Unfortunately, software as a service costs money. The end of the quarter’s coming up — and a few companies aren’t so happy at the bill. This stuff is expensive, and maybe you can’t actually afford to go full Gas Town.
Consultants have been talking up AI cost control since last year. But companies weren’t worrying so much about AI costs in the far distant past of six months ago.
The Wall Street Journal ran the headline yesterday: “You’ve Finally Figured Out AI at Work — Now Comes the Bill.” They’re still very gung-ho about the AI revolution — but they’ve just noticed this stuff does, in fact, have a price tag. One that goes up when you use more of it. [WSJ, archive]
Ed Zitron has been talking to people at Microsoft and seen documents. Even Microsoft is worrying about AI usage. You know, one of the AI vendors: [Bluesky, archive]
hearing microsoft is reorganizing its AI team under the banner of “the Copilot System.” Also hearing that teams are under pressure to reduce AI token use, remit is that there needs to be “fiscal responsibility in AI ops” and that Claude Code usage is being reduced in favour of Copilot CLI.
If a company as large as Microsoft — the only hyperscaler building out AI from cashflow — is having to do token austerity, this shit must cost so much more than we think
Microsoft will gladly pay you tomorrow for a token today.
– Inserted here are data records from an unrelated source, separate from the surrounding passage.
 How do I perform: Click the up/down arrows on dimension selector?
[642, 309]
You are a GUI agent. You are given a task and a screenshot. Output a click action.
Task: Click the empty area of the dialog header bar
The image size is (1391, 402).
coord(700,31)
This is happening a lot further afield than Microsoft. Here’s some comments from the trenches:
- “We’re getting pushed to use AI for coding a lot and even with paid licenses to Copilot, I’ve burnt through the monthly quota in a day multiple times.” [Bluesky, archive]
- “Yep, at my work for more than a year they’ve been pushing ‘AI all the things!’ And now suddenly we’re hearing OMG the cost! Directives haven’t changed to me. Still AI all the things; I just hear grumbling from above.” [Mastodon, archive]
- “That’s when the next email came. We are using AI too much. The bill is too high. So, the original directive stands (AI first!) but they’re capping us at a very, very low token limit. Literally about 10% of what we’d become accustomed to. Execs literally sold the company on 10x’ing our output then throttled us to 10% AI usage.” [Grumpy Gamer, archive]
Use AI or else! No, you’re using too much! Also, produce ten times the features anyway!
Compare when we all went cloud. Which was more useful than AI. But then we noticed that AWS does, in fact, cost money.
Let’s assume the corporations keep their AI spend under some sort of control. That’s fine for 2026. Probably.
If you follow Pivot to AI, you know what comes next. 2027 will be just a bit nastier. I stress I could be wrong on the precise timing, but I’m pretty sure 2027 is when the venture capital subsidy for the AI vendors runs completely dry.
That’s when prices go up about ten times so the vendors can even cover their running costs. If the vendors survive.
Imagine your SaaS vendor calls and says “hey matey, your bill’s ten times as much next month. Sorry, bro!” You should expect some squawking.
You’ll be pleased to know that Microsoft, the software company that started as a dev tools company, has a solution! Here’s what Ed Zitron found Microsoft is planning: [Bluesky, archive]
One of the solutions proposed — I am not kidding — is “writing scripts to automate repetitive tasks.” It’s really funny imagining a software engineer being like “woah … like automating the boring stuff, you might say?”
The AI bubble will pop — though not as soon as any of us would like — and there will be work in the surviving companies for people who can do things halfway properly instead. Where there’s muck, there’s brass. But there’s so, so much muck.